After restating the band’s strict prohibition against cellphone recordings of the concert — “don’t be a crack whore, put your phones away” — Keenan and the band launched into a rendition of “Jambi,” a cut from “10,000 Days,” Tool’s fourth studio album, released in 2006. Nick DeSalvo, vocalist, guitarist and keyboardist with Elder, the concert’s opening act, joined in for the song.

“Jambi” gave way to “Rosetta Stoned,” another cut from “10,000 Days.”

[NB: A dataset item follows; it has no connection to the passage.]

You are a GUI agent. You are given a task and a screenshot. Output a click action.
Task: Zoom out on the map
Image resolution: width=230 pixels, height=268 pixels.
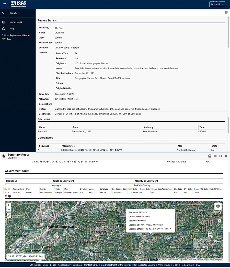point(9,209)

Three songs filled the remainder of the pre-intermission beginning with “Pneuma” followed by “Descending,” which featured a backing track of ancient sounds and included striking visuals of pyramids and scarlet smoke. They gave way to an extended version of “Schism,” the opening chords of which set the audience into a frenzy. The song, the first release off Tool’s fan-favorite album “Lateralus,” was highlighted by the original 2002 music video displayed on massive monitors behind the stage.

Carey, who had shed a Kansas basketball jersey he was wearing in favor of a skin suit depicting human muscles — similar to Colossal Titan from the anime franchise “Attack on Titan” — opened the second half of the concert with a gong solo that morphed into “Chocolate Chip Trip.” It was during that “Fear Inoculum” song that Tool’s signature “heptagram” descended from the rafters, again igniting the audience.

Deserving of a shout-out here is Carey, who all night easily managed the complex, mathematical percussion that carries most Tool songs. He displays an ability to both make a statement and keep the beat on controlled yet chaotic tempos that fill Tool’s catalog of songs.

Finishing out the second half of the set were three songs: “Culling Voices,” another track off of “Fear Inoculum,” during which rose gold confetti rained down on the floor; then “Invincible,” the emotional, melodic tale of war and loss.

Before the finale — “Stinkfist,” a 1996 track often included among the top heavy metal releases of that decade — Keenan announced that the cellphone ban was being waived but admonished the crowd not to use flash or lighting features lest they wanted to be kicked in an anatomically sensitive area.

The setlist wasn’t lengthy — 10 songs in all, spread over about two hours interrupted by the short 12-minute intermission — but the music and accompanying visuals provided the theatrical experience Tool fans have come to expect.

— Anthony Stephens is a contributor to the Sun.